▸ Exercise aim:
Word for word, copy the records that follow.

▸ The input:
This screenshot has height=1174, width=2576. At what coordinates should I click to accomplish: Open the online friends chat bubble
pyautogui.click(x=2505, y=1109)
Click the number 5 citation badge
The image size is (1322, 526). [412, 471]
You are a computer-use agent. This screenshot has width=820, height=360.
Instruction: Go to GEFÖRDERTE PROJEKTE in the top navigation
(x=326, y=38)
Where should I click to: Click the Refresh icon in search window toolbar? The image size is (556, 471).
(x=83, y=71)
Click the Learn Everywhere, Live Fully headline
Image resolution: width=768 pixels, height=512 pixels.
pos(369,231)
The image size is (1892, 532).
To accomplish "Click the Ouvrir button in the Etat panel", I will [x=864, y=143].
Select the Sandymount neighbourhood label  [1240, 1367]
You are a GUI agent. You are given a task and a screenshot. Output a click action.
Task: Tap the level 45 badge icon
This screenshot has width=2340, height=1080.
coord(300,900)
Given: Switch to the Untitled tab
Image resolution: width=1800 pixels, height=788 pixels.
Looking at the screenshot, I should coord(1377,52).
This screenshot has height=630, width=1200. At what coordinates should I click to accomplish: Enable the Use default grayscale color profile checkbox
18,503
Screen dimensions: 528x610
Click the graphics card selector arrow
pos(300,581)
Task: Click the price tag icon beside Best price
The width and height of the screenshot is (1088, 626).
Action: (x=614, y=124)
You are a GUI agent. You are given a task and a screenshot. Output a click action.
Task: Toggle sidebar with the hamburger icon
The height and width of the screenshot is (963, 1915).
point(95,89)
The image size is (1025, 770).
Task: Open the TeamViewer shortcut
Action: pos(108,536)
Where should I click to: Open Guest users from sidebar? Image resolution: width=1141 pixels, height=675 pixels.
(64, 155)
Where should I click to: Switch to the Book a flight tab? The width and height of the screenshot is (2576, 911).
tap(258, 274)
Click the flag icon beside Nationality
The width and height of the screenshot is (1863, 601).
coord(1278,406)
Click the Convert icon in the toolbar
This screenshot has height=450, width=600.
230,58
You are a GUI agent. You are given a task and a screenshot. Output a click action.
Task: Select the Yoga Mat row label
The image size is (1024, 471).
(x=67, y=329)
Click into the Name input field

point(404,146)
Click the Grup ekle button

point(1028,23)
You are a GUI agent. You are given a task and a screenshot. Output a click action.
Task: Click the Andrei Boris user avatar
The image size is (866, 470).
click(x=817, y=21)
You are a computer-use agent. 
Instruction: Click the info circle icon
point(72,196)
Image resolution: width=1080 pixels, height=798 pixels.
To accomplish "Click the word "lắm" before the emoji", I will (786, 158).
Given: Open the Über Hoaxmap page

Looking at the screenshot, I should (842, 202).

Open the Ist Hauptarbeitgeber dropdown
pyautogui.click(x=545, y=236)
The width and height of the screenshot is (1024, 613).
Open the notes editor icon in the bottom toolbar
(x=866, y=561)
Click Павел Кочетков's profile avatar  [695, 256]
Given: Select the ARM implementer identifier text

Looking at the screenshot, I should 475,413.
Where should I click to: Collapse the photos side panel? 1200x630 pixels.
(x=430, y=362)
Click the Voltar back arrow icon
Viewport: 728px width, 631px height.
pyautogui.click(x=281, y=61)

▸ Problem solution:
This screenshot has height=1174, width=2576. At what coordinates should I click to accomplish: Open the online friends chat bubble
pyautogui.click(x=2505, y=1109)
Click the number 5 citation badge
The image size is (1322, 526). [412, 471]
You are a computer-use agent. This screenshot has width=820, height=360.
Instruction: Go to GEFÖRDERTE PROJEKTE in the top navigation
(x=326, y=38)
Where should I click to: Click the Refresh icon in search window toolbar? The image size is (556, 471).
(x=83, y=71)
Click the Learn Everywhere, Live Fully headline
Image resolution: width=768 pixels, height=512 pixels.
pos(369,231)
The image size is (1892, 532).
To accomplish "Click the Ouvrir button in the Etat panel", I will [x=864, y=143].
Select the Sandymount neighbourhood label  [1240, 1367]
You are a GUI agent. You are given a task and a screenshot. Output a click action.
Task: Tap the level 45 badge icon
This screenshot has width=2340, height=1080.
coord(300,900)
Given: Switch to the Untitled tab
Image resolution: width=1800 pixels, height=788 pixels.
Looking at the screenshot, I should coord(1377,52).
This screenshot has height=630, width=1200. At what coordinates should I click to accomplish: Enable the Use default grayscale color profile checkbox
18,503
Screen dimensions: 528x610
Click the graphics card selector arrow
pos(300,581)
Task: Click the price tag icon beside Best price
The width and height of the screenshot is (1088, 626).
Action: (x=614, y=124)
You are a GUI agent. You are given a task and a screenshot. Output a click action.
Task: Toggle sidebar with the hamburger icon
The height and width of the screenshot is (963, 1915).
point(95,89)
The image size is (1025, 770).
Task: Open the TeamViewer shortcut
Action: pos(108,536)
Where should I click to: Open Guest users from sidebar? Image resolution: width=1141 pixels, height=675 pixels.
(64, 155)
Where should I click to: Switch to the Book a flight tab? The width and height of the screenshot is (2576, 911).
tap(258, 274)
Click the flag icon beside Nationality
The width and height of the screenshot is (1863, 601).
coord(1278,406)
Click the Convert icon in the toolbar
This screenshot has height=450, width=600.
230,58
You are a GUI agent. You are given a task and a screenshot. Output a click action.
Task: Select the Yoga Mat row label
The image size is (1024, 471).
(x=67, y=329)
Click into the Name input field

point(404,146)
Click the Grup ekle button

point(1028,23)
You are a GUI agent. You are given a task and a screenshot. Output a click action.
Task: Click the Andrei Boris user avatar
The image size is (866, 470).
click(x=817, y=21)
You are a computer-use agent. 
Instruction: Click the info circle icon
point(72,196)
Image resolution: width=1080 pixels, height=798 pixels.
To accomplish "Click the word "lắm" before the emoji", I will (786, 158).
Given: Open the Über Hoaxmap page

Looking at the screenshot, I should (842, 202).

Open the Ist Hauptarbeitgeber dropdown
pyautogui.click(x=545, y=236)
The width and height of the screenshot is (1024, 613).
Open the notes editor icon in the bottom toolbar
(x=866, y=561)
Click Павел Кочетков's profile avatar  [695, 256]
Given: Select the ARM implementer identifier text

Looking at the screenshot, I should 475,413.
Where should I click to: Collapse the photos side panel? 1200x630 pixels.
(x=430, y=362)
Click the Voltar back arrow icon
Viewport: 728px width, 631px height.
pyautogui.click(x=281, y=61)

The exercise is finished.